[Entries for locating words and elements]
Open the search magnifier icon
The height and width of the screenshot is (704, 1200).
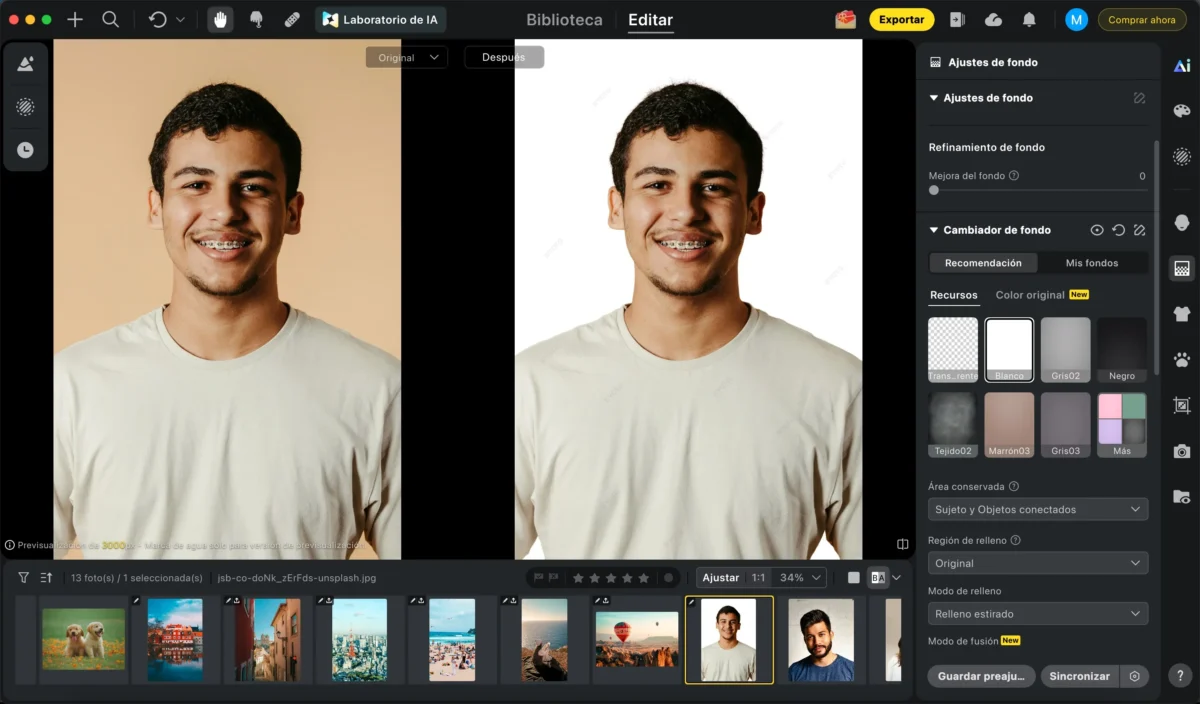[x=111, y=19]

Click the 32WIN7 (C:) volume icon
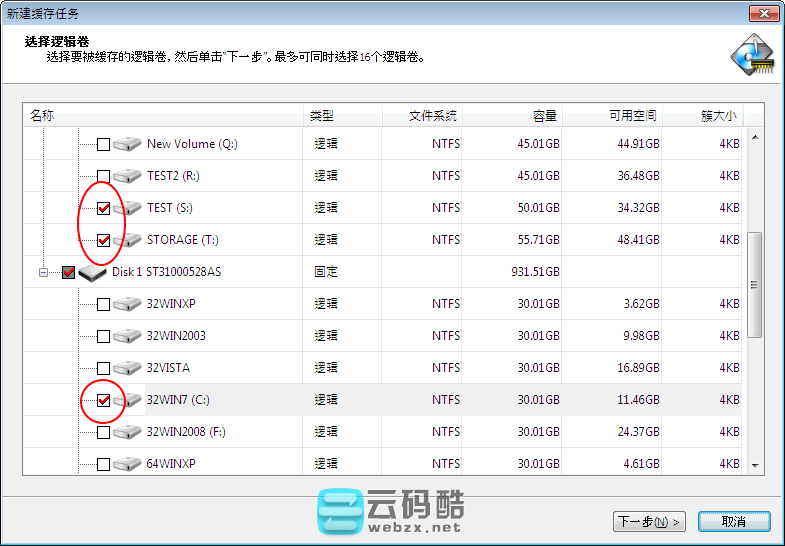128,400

...

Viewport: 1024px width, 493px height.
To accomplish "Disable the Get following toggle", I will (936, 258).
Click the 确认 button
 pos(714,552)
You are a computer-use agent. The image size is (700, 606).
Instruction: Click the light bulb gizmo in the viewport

* [Direction]
Filter the data above down to the lines that contain the word "height", matching case exactly, and copy each of those lines.

* [Complete response]
The height and width of the screenshot is (704, 1200).
Viewport: 1024px width, 493px height.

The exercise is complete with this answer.